*** STUDY MATERIAL ***
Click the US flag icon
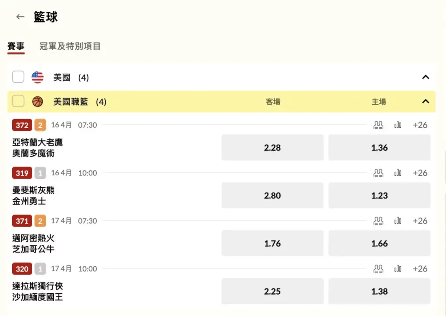Viewport: 446px width, 316px height. point(37,78)
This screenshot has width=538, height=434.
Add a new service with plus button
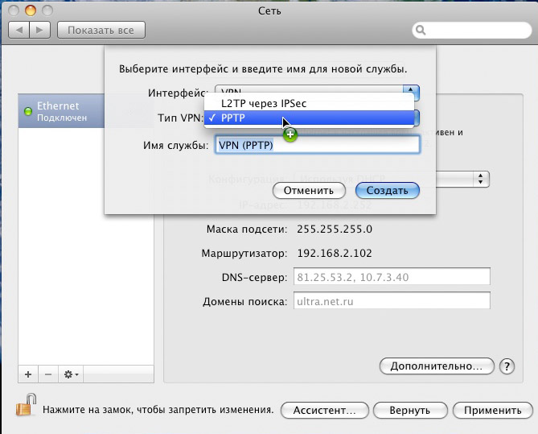[28, 374]
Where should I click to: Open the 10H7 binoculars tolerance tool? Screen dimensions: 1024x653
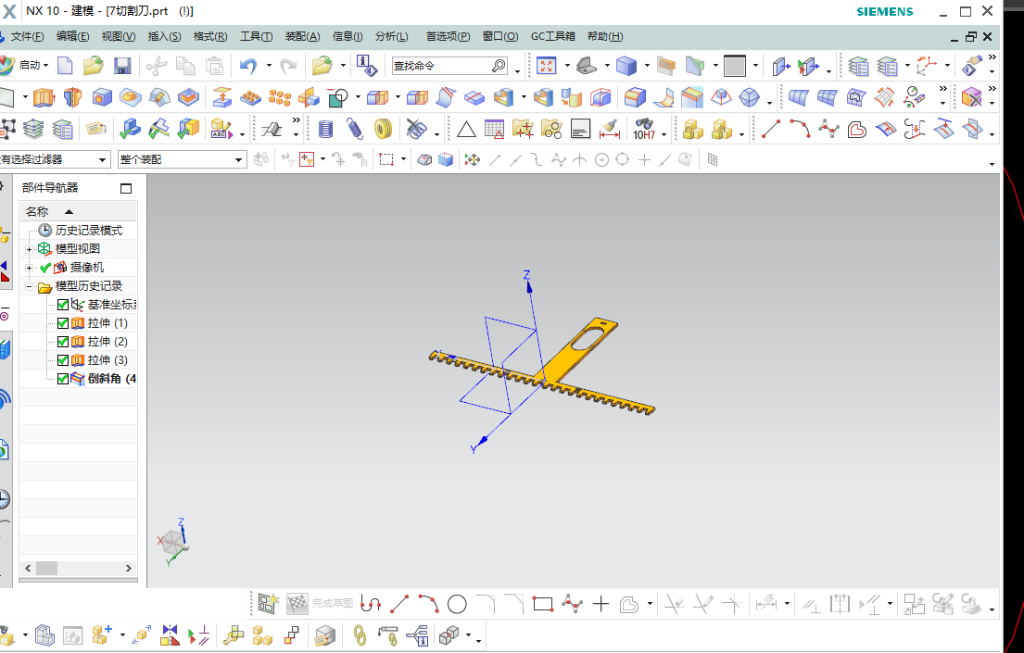pyautogui.click(x=644, y=129)
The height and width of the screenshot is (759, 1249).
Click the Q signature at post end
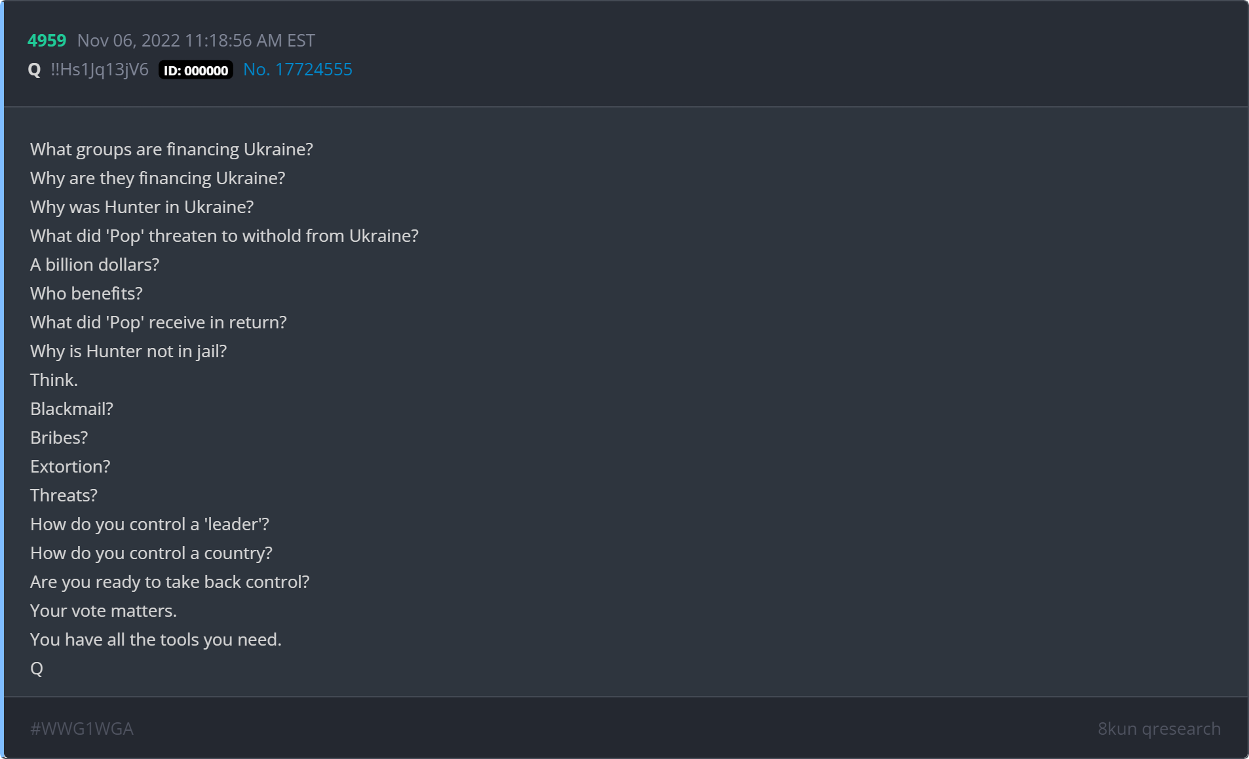(37, 669)
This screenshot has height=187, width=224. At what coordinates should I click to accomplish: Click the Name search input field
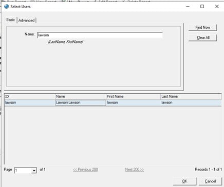point(100,35)
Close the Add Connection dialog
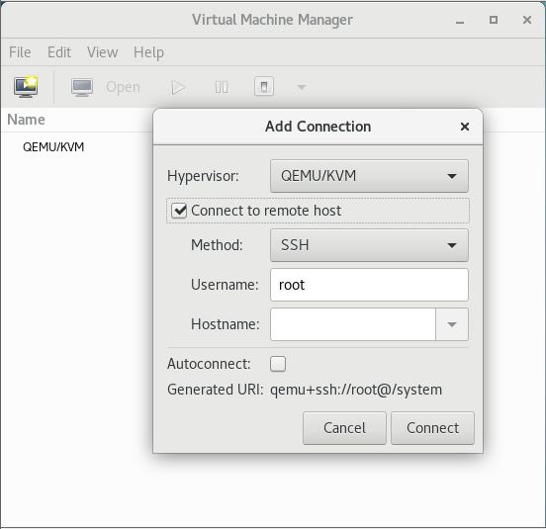 coord(465,127)

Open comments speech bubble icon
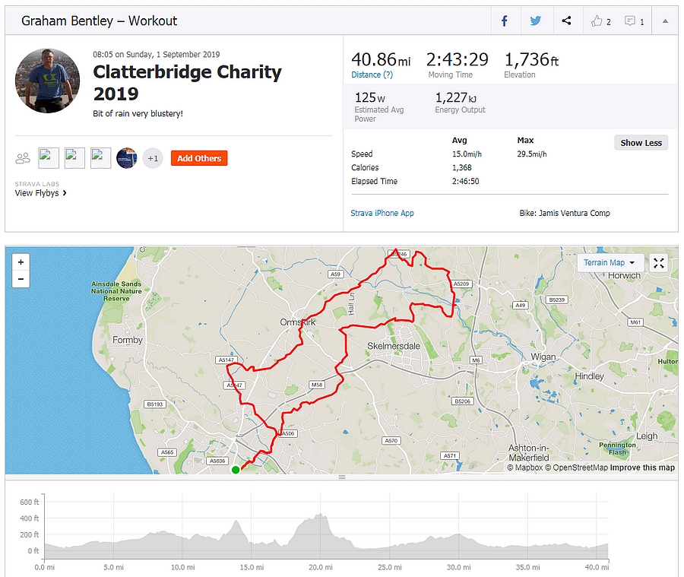click(x=629, y=21)
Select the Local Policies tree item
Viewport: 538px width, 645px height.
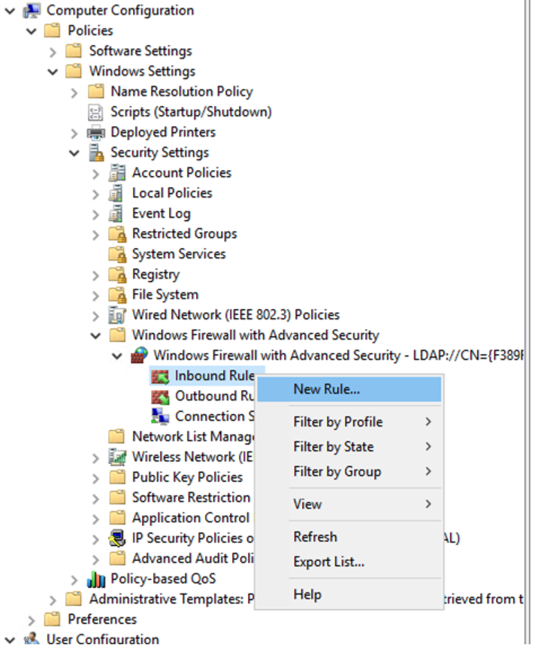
*** End of STUDY MATERIAL ***
**BRIEF:**
Quote every entry exactly, with the pictures omitted.

**EXERCISE SOLUTION:**
Click the US flag icon
Viewport: 446px width, 316px height. point(37,78)
This screenshot has width=538, height=434.
Add a new service with plus button
[28, 374]
Where should I click to: Open the 10H7 binoculars tolerance tool? Screen dimensions: 1024x653
pyautogui.click(x=644, y=129)
The height and width of the screenshot is (759, 1249).
Click the Q signature at post end
(37, 669)
This screenshot has height=187, width=224. At what coordinates should I click to accomplish: Click the Name search input field
point(100,35)
Close the Add Connection dialog
 coord(465,127)

Open comments speech bubble icon
click(x=629, y=21)
Select the Local Policies tree item
Viewport: 538px width, 645px height.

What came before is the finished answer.